Tu tarea
Cambia "contemplador" por "espectador" en el pasaje del texto sobre la pintura de Alicia Carletti que va desde "Mágica, fantástica y" hasta "de Alicia Carletti.", ambos incluidos, y escribe el pasaje completo con ese reemplazo.

======== Fragmento del texto ========

Mágica, fantástica y seductora, la pintura de Alicia Carletti, como aquellos cuentos que nos leían en la infancia, tiene la virtud de encantar e inquietar al contemplador. “Alicia en el País de las Maravillas” fue su libro de cabecera y sin duda la magia de Lewis Carroll, surge con nueva y personal expresión en la obra de Alicia Carletti.

De chica no imaginaba que sería pintora, aunque siempre tenía a mano su caja de colores y disfrutaba ilustrando sus libros de cuentos. Su familia amaba la música y Alicia, que tocaba bien la guitarra pensaba ser concertista o bailarina. Fue al terminar la escuela primaria que descubrió su vocación y decidió estudiar Bellas Artes. Para ese entonces, guiada por una vecina, se había familiarizado con óleos y pinceles; pero debió acceder a la voluntad de sus padres e ingresar a un colegio religioso, donde pronto se destacó por cubrir los pizarrones con magníficos dibujos y por volver locas a las monjas”. Gracias a su tozudez, dos años más tarde ingresa a una escuela de artes visuales y luego a la Escuela Nacional Prilidiano Pueyrredón. Al egresar, se presentó en un certamen de pintura de San Isidro y para su sorpresa, pues competía con artistas consagrados, obtuvo el primer premio. Entre los miembros del jurado estaba el querido e inigualable Kenneth Kemble, quien entusiasmado con sus trabajos la estimuló para que comenzara a exponer. Así iniciaba su brillante carrera profesional en la que se sucedieron las muestras y los reconocimientos.

======== Datos proporcionados ========

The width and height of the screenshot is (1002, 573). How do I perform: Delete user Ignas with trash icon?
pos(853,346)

========
======== Datos proporcionados ========

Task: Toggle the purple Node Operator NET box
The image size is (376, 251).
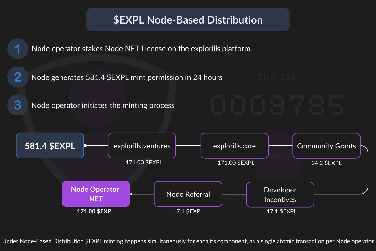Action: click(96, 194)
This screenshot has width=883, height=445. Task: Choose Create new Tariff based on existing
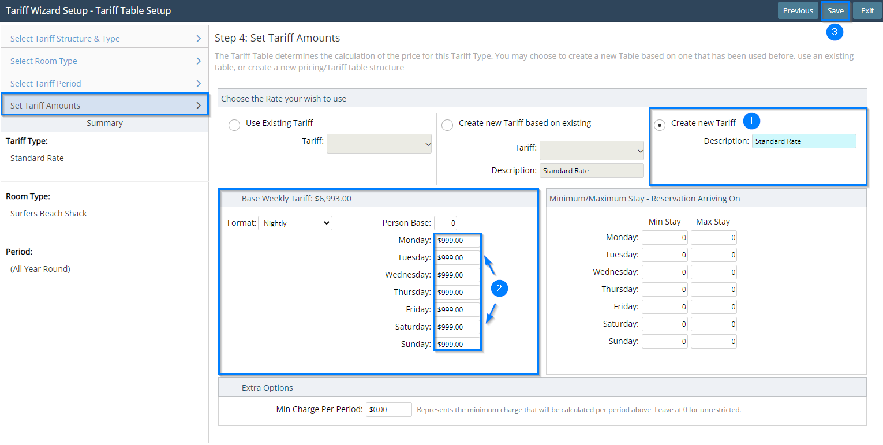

========

Solución escrita
Mágica, fantástica y seductora, la pintura de Alicia Carletti, como aquellos cuentos que nos leían en la infancia, tiene la virtud de encantar e inquietar al espectador. “Alicia en el País de las Maravillas” fue su libro de cabecera y sin duda la magia de Lewis Carroll, surge con nueva y personal expresión en la obra de Alicia Carletti.